Union told the hosts of the morning show, “I do believe that was a mistake.”

“In ‘Bring It On,’ I was given complete creative control over Isis, and I selected respectability, class, and the high road because I felt it would make her proper — the right sort of Black girl.”

“It’s forbidden for black girls to get angry. Union said, “She was not visibly upset, and I muzzled her.”

The 48-year-old actress then recounted a chat she had with fellow “Bring It On” graduate Kirsten Dunst at the film’s 20th-anniversary reunion in August. Union and Dunst proposed some ideas for the hit film’s movie during a pre-recorded Zoom chat with director Peyton Reed and writer Jessica Bendinger.

Union stated she recognized she needed to “acknowledge” where she failed despite having full control of her character, in addition to coming up with a potential storyline for the sequel.

She explained, “When I was given complete power, I made her appropriate.” “I would have tolerated her rage. I would have enabled her to be fully human, and part of being fully human is the ability to express wrath when one is wronged.”

“When you don’t allow yourself to express your whole spectrum of emotions and instead suppress them, it allows people to say, ‘Maybe what I did wasn’t so horrible.’

Union continued, “I would have given her all my rage.”

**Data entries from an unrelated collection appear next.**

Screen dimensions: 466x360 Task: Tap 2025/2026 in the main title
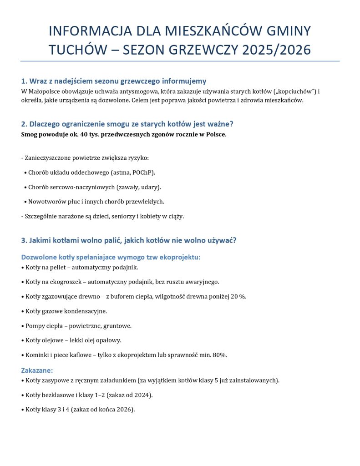click(x=276, y=50)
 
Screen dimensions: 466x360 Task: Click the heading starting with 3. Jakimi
click(x=128, y=240)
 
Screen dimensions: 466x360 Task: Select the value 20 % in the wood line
click(x=238, y=297)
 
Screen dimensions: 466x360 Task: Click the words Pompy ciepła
click(x=42, y=326)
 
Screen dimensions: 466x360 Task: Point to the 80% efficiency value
click(x=219, y=355)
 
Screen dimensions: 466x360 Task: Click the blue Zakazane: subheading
click(x=37, y=370)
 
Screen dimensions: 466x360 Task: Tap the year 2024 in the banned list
click(x=141, y=395)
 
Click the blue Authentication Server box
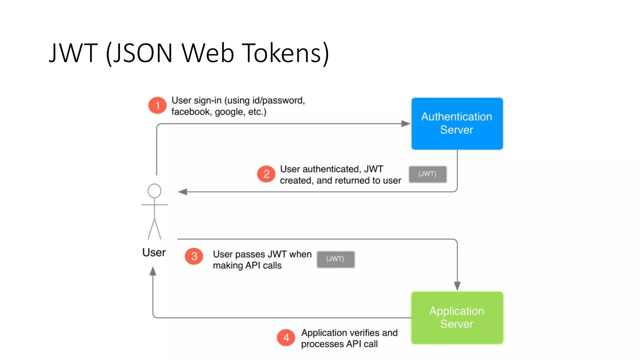point(457,123)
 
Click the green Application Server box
point(457,318)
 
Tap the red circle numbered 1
point(157,105)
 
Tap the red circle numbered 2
point(266,174)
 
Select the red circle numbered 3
point(194,256)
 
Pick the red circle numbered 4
point(286,338)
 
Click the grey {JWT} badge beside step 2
point(428,174)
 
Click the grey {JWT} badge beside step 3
point(336,259)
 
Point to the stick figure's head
point(154,191)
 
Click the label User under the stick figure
point(154,252)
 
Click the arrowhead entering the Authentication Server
point(406,124)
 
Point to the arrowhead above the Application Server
point(457,286)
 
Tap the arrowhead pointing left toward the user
point(183,192)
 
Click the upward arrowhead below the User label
point(153,271)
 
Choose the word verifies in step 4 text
point(365,332)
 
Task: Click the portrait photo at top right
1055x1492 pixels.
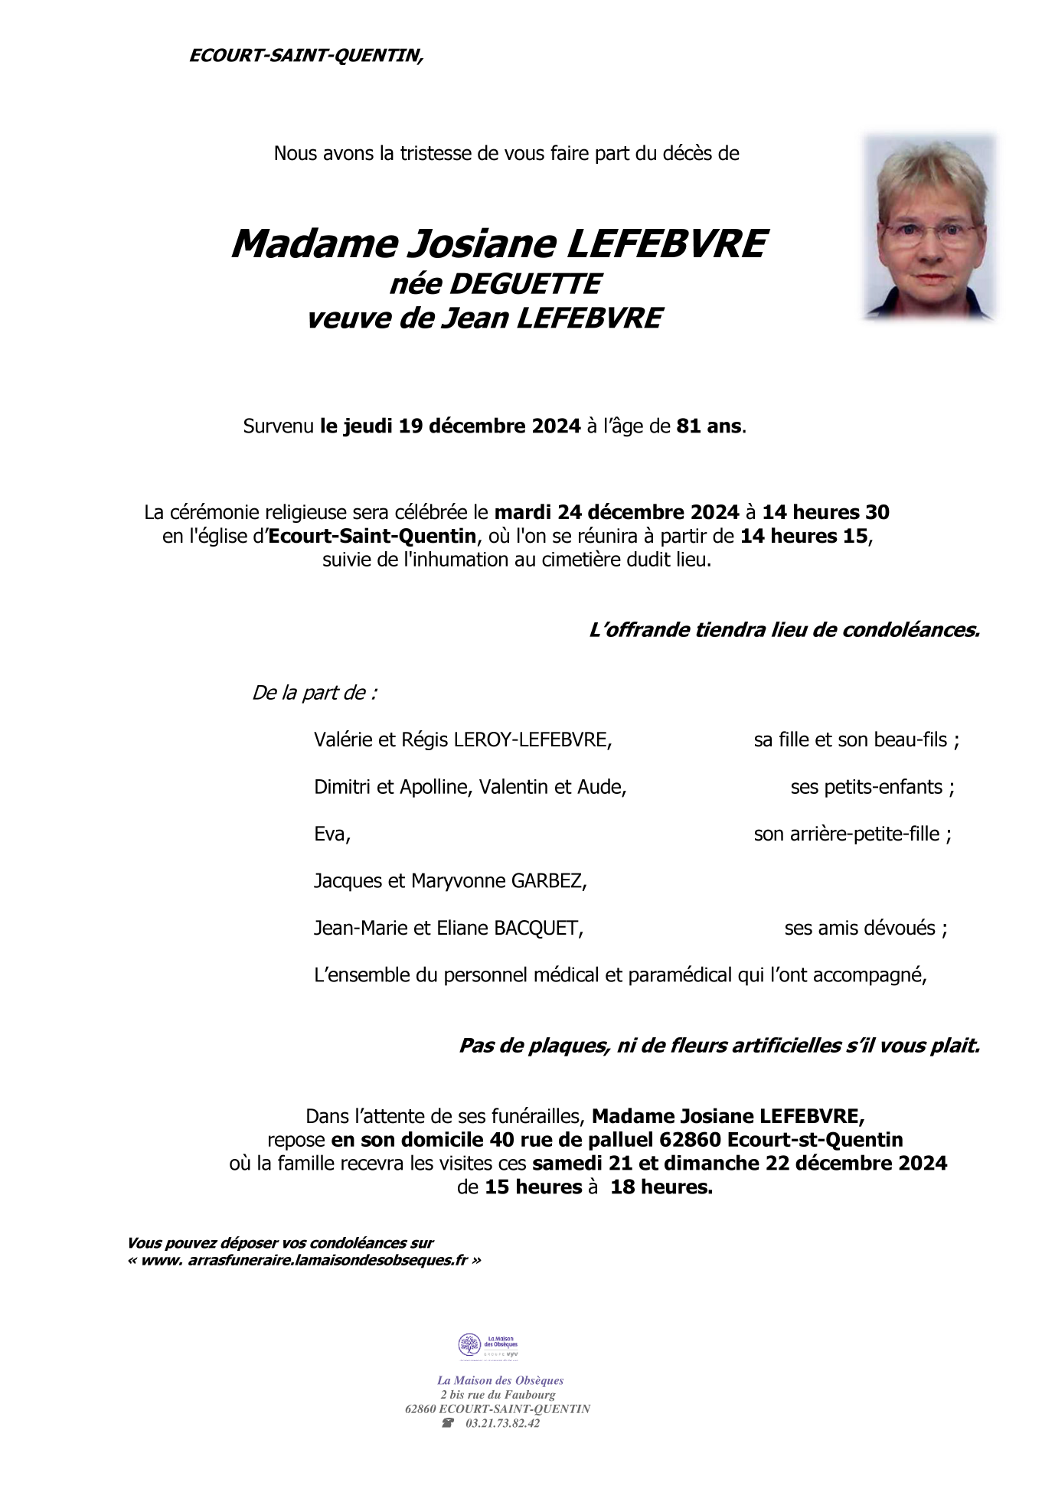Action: (x=929, y=228)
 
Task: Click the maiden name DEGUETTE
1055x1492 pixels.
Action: (x=524, y=284)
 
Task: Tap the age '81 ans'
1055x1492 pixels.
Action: (x=709, y=426)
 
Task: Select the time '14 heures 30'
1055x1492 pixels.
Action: (x=825, y=512)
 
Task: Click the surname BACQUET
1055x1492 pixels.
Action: (x=537, y=929)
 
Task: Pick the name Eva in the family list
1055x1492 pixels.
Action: (x=331, y=834)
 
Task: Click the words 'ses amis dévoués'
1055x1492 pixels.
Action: (x=860, y=929)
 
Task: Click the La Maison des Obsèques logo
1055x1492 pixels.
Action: (x=488, y=1347)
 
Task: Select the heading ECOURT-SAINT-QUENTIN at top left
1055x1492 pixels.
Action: (x=305, y=56)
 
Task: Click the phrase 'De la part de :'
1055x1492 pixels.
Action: (x=314, y=694)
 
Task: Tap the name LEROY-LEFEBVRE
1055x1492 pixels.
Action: (x=532, y=740)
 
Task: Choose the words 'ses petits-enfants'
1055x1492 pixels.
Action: (x=866, y=787)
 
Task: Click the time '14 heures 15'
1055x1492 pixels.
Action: (x=804, y=536)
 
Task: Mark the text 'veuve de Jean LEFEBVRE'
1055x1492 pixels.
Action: (x=484, y=318)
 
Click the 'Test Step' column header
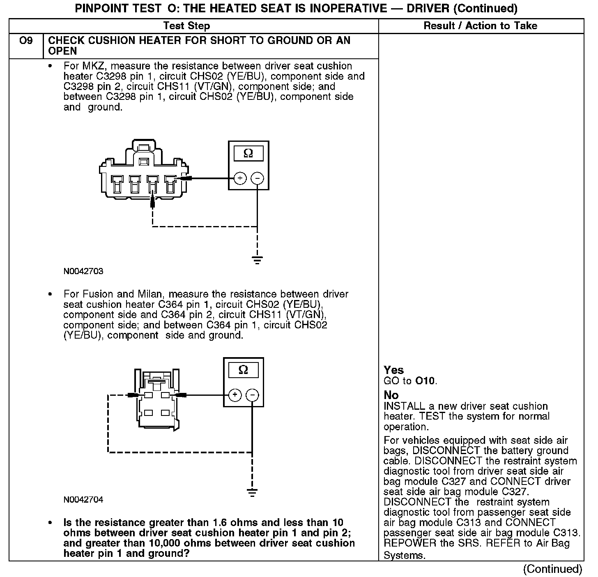(186, 26)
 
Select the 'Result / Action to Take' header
(480, 26)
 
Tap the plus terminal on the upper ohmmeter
(240, 178)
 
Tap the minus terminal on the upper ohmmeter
(258, 178)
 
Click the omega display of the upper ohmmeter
(248, 153)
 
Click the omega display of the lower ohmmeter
(243, 370)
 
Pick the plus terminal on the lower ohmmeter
(235, 395)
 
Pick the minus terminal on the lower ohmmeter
(252, 395)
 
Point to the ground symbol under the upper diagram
(257, 260)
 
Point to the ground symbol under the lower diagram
(252, 492)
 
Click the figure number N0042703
(83, 272)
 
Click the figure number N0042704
(83, 500)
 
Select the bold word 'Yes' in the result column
(393, 370)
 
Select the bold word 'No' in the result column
(391, 395)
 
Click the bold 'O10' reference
(425, 381)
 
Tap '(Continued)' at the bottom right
(552, 569)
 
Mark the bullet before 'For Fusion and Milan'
(51, 294)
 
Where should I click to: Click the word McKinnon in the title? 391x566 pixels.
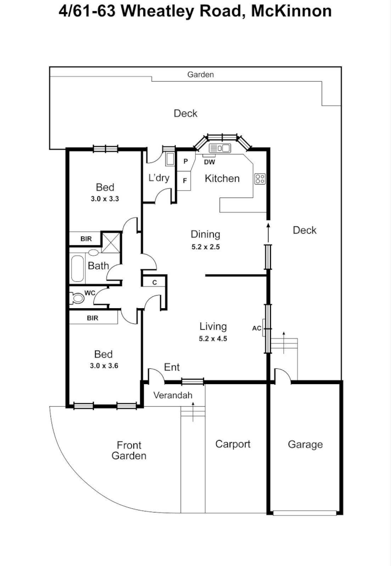click(291, 11)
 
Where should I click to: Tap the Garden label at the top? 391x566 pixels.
click(200, 74)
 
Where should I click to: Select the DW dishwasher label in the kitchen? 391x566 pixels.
click(209, 162)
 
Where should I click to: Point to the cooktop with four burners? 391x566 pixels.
click(260, 179)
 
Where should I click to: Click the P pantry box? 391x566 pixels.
click(185, 161)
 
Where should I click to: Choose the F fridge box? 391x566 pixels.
click(185, 181)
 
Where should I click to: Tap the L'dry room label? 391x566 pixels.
click(158, 178)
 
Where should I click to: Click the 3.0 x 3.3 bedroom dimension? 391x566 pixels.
click(105, 199)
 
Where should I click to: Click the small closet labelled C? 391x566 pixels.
click(154, 282)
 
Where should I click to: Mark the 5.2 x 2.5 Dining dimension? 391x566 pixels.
click(205, 246)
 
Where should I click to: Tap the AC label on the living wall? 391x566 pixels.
click(257, 329)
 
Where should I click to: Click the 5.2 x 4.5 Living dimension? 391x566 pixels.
click(213, 339)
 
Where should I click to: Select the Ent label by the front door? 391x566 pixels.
click(172, 367)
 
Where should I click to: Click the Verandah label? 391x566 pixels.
click(173, 395)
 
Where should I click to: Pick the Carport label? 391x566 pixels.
click(233, 444)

The film “Bring It On,” which is now regarded a cult classic, follows the story of two rival cheerleading squads competing for a national championship. Torrance, played by Dunst, is the leader of the Toros, a cheering squad commanded by Union’s Isis that stole the Clovers’ dance routine. In the end, the Clovers won the national championship, with the Toros finishing second. The Toros congratulate the Clovers, and the two groups grow to respect one another.

Meanwhile, “You Got Anything Stronger?” is an essay collection that delves deeper into Union’s “experiences with everything,” including motherhood, marriage and even racist institutions.

It came out on Tuesday.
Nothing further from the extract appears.